St. Gabriel (1761 – 1763) Church of the Iberville Coast [was] built by Acadian exiles in 1769. It was located in 1773 on Spanish Manchac on a grant given by that Government. [...] Believed to be the oldest Catholic church structure in Louisiana, St. Gabriel Church has been lovingly restored and maintained by the church congregation. It was built in 1769 and has been moved several times. [...]This area is in a part of Acadiana, which was founded by the Acadians, after their expulsion from Nova Scotia in the mid 1700s. St. Gabriel Roman Catholic Church is perhaps one of the oldest churches in the Louisiana Purchase Territory. [...]Tradition sets the date of the formation of the parish in 1761. According to the 1972 National Register nomination form, the Capuchin Vicar General, Father Dagobert, directed that a church be established in 1769, and tradition has it that the church building was completed in that same year. [...]The first baptism record available for the St. Gabriel Church is dated April 22, 1773, and the first marriage record is from January 1, 1773.

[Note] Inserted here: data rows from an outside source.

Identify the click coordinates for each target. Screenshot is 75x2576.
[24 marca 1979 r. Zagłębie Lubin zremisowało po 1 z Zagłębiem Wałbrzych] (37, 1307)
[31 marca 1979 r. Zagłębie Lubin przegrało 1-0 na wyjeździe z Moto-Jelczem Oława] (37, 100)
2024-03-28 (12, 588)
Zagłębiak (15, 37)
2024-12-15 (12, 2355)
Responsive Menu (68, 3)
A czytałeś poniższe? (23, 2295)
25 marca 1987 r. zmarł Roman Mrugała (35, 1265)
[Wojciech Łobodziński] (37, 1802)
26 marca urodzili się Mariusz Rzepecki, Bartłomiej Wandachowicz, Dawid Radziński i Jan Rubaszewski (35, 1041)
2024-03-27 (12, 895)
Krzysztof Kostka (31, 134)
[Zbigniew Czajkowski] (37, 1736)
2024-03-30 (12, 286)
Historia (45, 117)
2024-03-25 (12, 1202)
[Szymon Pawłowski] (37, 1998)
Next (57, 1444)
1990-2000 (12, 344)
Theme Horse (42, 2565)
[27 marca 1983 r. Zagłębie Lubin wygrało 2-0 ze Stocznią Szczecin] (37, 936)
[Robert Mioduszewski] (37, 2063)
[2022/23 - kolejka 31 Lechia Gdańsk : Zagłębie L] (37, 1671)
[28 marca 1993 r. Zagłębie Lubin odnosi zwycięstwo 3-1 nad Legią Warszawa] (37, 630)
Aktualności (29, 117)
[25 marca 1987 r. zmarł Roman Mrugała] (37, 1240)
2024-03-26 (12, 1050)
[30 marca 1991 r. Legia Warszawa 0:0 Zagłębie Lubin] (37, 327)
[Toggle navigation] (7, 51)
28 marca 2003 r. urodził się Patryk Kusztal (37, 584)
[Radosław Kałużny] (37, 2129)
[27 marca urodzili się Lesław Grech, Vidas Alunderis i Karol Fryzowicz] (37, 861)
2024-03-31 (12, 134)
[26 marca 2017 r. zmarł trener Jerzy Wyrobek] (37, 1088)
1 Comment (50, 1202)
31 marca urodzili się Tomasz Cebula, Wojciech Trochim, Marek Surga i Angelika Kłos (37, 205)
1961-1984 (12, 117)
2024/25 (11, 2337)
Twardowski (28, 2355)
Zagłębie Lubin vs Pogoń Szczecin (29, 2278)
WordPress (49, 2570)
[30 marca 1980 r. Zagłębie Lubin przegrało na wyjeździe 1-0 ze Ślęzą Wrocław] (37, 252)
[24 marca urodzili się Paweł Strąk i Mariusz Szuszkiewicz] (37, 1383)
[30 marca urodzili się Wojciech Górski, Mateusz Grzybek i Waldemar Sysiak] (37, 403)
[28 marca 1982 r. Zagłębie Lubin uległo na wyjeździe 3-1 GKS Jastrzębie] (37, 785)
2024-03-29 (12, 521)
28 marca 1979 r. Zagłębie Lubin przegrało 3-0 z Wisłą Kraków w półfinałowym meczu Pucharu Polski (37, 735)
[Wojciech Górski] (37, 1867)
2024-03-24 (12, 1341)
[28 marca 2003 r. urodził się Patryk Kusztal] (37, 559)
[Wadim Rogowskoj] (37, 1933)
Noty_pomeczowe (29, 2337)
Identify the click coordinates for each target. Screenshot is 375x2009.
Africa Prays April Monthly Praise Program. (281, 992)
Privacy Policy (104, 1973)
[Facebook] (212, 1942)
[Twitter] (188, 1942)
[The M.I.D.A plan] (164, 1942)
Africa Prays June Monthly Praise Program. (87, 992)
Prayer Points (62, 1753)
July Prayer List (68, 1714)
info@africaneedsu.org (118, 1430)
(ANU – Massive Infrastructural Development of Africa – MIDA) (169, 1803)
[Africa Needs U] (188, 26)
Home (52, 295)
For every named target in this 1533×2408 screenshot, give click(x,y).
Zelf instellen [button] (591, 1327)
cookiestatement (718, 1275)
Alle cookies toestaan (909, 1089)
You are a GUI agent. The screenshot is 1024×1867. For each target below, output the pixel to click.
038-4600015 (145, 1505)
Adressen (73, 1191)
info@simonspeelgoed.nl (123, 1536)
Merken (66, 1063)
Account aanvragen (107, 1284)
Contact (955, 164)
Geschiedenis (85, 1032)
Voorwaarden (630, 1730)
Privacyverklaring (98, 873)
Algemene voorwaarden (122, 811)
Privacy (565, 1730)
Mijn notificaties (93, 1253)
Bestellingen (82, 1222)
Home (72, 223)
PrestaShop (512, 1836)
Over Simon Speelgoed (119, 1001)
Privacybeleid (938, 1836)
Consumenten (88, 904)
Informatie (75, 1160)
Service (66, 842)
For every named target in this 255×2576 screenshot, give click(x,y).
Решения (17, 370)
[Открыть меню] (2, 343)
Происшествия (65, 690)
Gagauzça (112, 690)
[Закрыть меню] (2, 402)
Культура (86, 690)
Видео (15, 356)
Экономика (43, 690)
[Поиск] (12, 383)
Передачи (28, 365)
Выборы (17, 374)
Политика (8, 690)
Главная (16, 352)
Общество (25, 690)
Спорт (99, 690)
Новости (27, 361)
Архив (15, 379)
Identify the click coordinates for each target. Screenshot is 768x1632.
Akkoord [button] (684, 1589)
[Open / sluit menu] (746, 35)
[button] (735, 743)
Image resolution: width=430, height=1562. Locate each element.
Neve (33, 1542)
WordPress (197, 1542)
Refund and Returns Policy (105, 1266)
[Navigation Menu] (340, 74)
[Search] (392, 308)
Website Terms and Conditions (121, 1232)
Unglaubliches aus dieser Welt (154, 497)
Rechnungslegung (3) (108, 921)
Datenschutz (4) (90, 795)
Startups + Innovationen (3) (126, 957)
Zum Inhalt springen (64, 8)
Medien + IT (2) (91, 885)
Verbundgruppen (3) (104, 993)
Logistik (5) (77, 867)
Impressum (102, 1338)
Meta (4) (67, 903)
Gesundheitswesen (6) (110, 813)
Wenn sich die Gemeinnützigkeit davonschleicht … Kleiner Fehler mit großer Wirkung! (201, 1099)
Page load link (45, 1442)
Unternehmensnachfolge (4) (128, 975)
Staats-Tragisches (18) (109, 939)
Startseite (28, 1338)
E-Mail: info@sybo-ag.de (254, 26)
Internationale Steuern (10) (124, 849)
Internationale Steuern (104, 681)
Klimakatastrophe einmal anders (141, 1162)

All of the above information certainly goes a long way towards explaining why the marriage of Francois Lafaye and Marguerite Foret required rehabilitation, it was never officially registered. or recognized by the Catholic Church. It may in fact have not even been conducted in a Church setting. hmmm.

Given the data I have discovered to-date, Francois Lafaye (Lafaille) & Marguerite Forest/Foret were most likely married in a non-Church setting (or minimally their wedding was unregistered) in Louisiana in 1767.  This date is supported by PRDH & Drouin films, the location is up to the facts you choose to believe. I personally like the facts associated with the Rivet-Foret relocation through Maryland to St. Gabriel, Louisiana. The actual month and day, given on their rehabilitation record, seems to read 4 June 1767; other readers have translated the date differently. Most certainly, their marriage was rehabilitated 23 June 1792 in L’Acadie, St-Jean, Quebec. The rehabilitated marriage is signed by “Francois Lafay” not “Lafaille” or “Faille”.

We also, know that the couple had several children while living in the southern colonies who were re-baptized in that same church in L’Acadie, St-Jean, Quebec in the 1790′s (see image below). Julie Lafaye (my ggg-grandmother) was one of those children as her re-baptismal record attests.  She (age 7) and her sister Brigitte (age 13) were re-baptized on the same day, 21 Sept. 1791; their brother Francois was also re-baptised that same year.

As Mr. Drainville’s note suggests, collateral searches are in order; without additional evidence this genealogy is at a brickwall. And so the search goes on!

To conclude our tale, Marguerite died 18 Feb 1819 in L’Acadie, Quebec. Francois Lafaye remarried Magdeleine Lepine 22 in Nov 1819 in L’Acadie, Quebec, Canada.

Francois Lafaye died June 1824 in L’Acadie, Quebec.

If you know of additional source information regarding this couple that you are willing to share, please let me know. Any/ all help are most welcome.

Update:

Since my initial writing of this piece, I have found DNA relatives (4-5 th cousins) living in Louisiana, via 23andme.com.  It is my assumption that my forebears must have gone through Louisiana since these folks say their family arrived there from Canada in the time frame noted above.